Maya MacGuineas, president of the outside group the Committee for a Responsible Federal Budget, blasted the open-ended spending in a statement released as the vote was coming to a close.
“The ‘emergency’ designation is for sudden, unforeseen, and temporary needs — none of which define this situation — not a tool for politicians who are unwilling to pay the bills. Budgeting is about prioritizing, but by resorting to abusing the emergency escape clause, Washington is once again looking for the easy way out,” MacGuineas said. “The legislation also includes an unprecedented open-ended mandatory appropriation that basically gives the VA a blank check to spend as it wishes. Given recent reports, one would think Congress would want more accountability at the VA, not less.”

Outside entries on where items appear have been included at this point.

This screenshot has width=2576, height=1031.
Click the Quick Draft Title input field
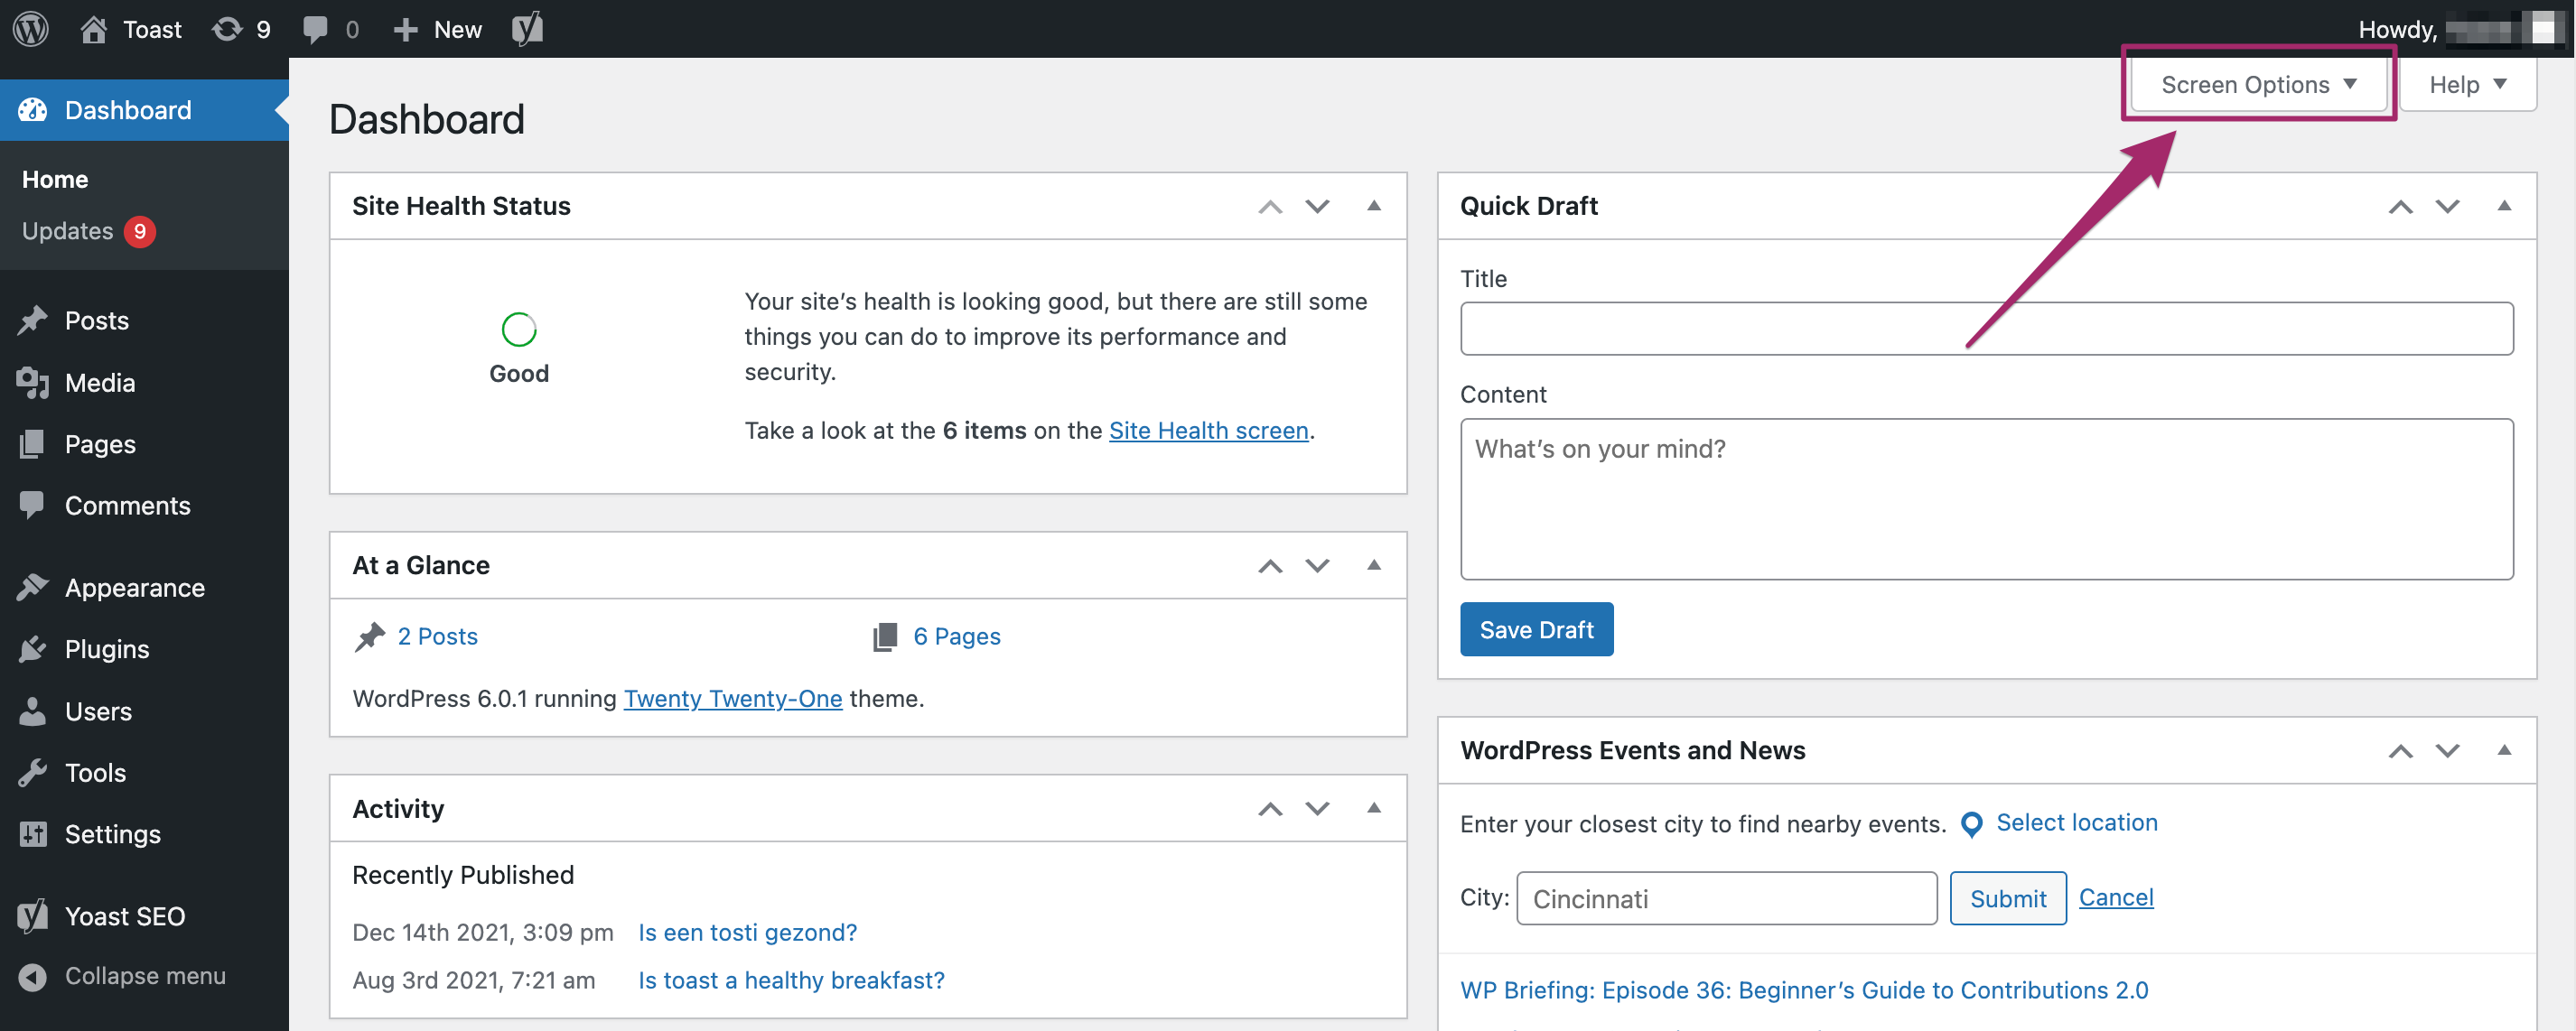pos(1986,327)
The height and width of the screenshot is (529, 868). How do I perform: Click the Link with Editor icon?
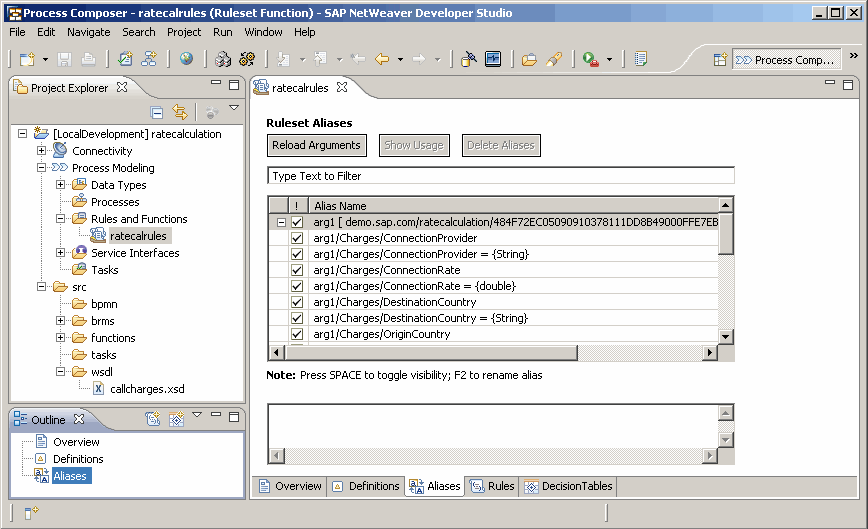click(x=180, y=112)

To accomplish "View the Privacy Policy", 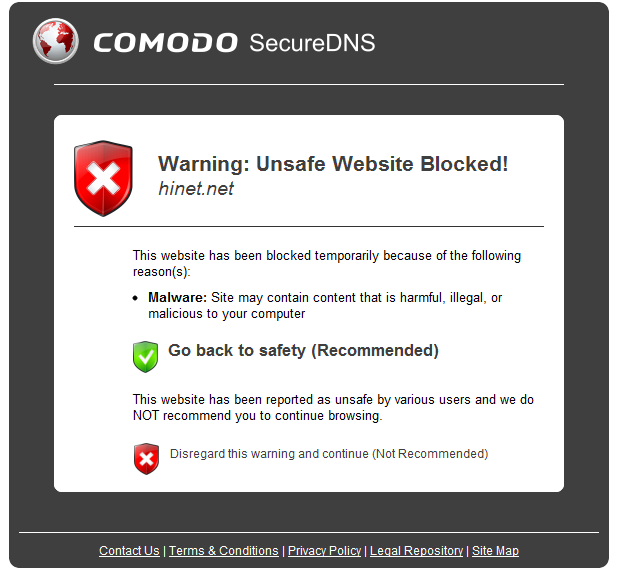I will coord(324,551).
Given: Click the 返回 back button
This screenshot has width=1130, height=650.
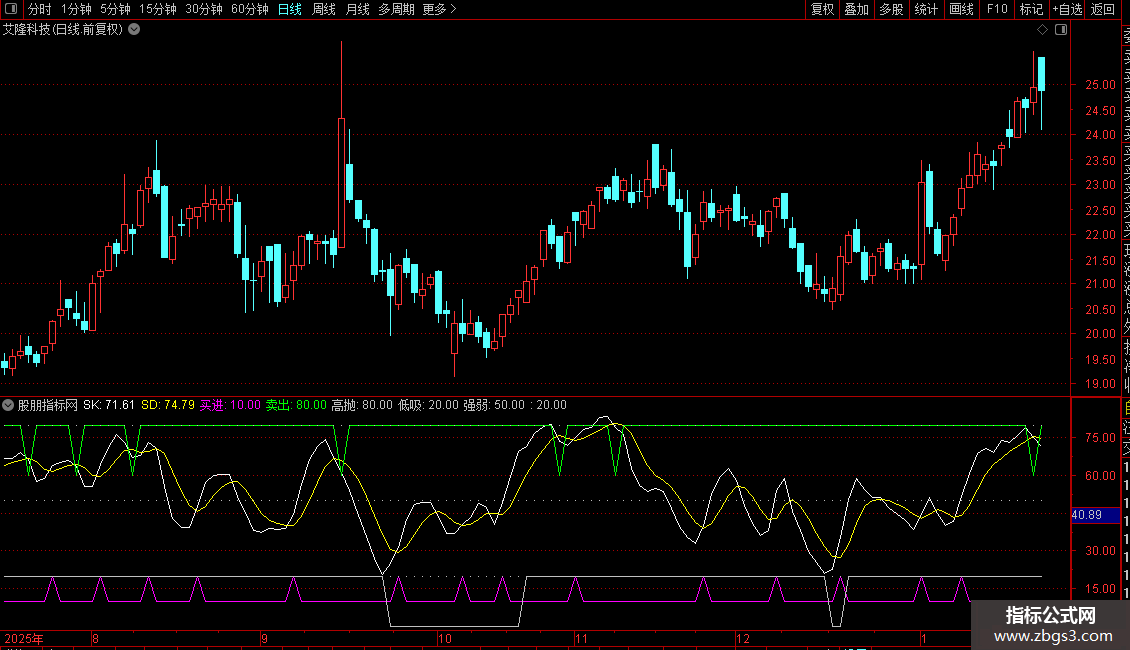Looking at the screenshot, I should click(1103, 9).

The CBO also said that the budgetary implications are difficult to assess, however:
The magnitude of those budgetary effects is highly uncertain. A significant number of veterans could receive new and expanded health care benefits under S. 2450. How many would ultimately receive those benefits and the resulting costs will depend on a number of factors that are very difficult to predict. Further, the specific parameters of the new program would depend on regulations that would need to be developed. Because the behavioral changes that would result from enacting those provisions are so uncertain, this estimate should be viewed as falling in the middle of a wide range of possible outcomes.
Sanders has said that the bill meets an obligation made to veterans.
“Our job is to make certain that every veteran in the country gets quality health care in a timely manner,” he said in a statement just after the vote. “At a time when 2 million more veterans have come into the VA in the last four years, we must ensure that there are enough doctors, nurses and other health care professionals to meet the needs of veterans in every facility in the country.”